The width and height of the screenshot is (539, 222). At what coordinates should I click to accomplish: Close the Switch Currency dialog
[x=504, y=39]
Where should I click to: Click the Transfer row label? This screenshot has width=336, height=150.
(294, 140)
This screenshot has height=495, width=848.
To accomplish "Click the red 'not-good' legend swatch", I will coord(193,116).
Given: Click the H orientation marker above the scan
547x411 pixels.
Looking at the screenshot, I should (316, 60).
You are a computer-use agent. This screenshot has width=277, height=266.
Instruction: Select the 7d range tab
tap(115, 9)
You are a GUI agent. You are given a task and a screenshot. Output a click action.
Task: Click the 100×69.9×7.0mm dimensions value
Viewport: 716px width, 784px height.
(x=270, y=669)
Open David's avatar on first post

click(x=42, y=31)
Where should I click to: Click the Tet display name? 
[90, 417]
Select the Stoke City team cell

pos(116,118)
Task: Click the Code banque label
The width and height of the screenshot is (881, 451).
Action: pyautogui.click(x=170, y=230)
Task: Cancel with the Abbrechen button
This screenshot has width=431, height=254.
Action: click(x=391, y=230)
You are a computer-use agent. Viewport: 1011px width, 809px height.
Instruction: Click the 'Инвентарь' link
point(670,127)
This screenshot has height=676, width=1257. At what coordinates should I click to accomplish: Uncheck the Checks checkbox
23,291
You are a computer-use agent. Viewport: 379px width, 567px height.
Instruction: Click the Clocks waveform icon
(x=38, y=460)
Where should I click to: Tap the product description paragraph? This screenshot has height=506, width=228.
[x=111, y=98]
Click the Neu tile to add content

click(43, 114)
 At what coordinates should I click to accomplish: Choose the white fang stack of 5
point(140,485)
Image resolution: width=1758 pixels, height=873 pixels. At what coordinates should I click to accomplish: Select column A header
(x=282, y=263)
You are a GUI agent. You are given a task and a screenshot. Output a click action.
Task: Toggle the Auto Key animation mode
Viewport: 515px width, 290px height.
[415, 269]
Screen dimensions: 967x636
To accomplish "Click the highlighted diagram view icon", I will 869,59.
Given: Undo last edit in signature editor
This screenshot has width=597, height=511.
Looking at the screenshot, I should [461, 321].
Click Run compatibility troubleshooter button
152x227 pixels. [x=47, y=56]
▬▬▬▬▬▬
TASK -> Report every line of the entries that carries the word "will".

SOLUTION TO THE PROBLEM ->
To accomplish "Click the red 'not-good' legend swatch", I will coord(193,116).
To accomplish "Click the highlighted diagram view icon", I will 869,59.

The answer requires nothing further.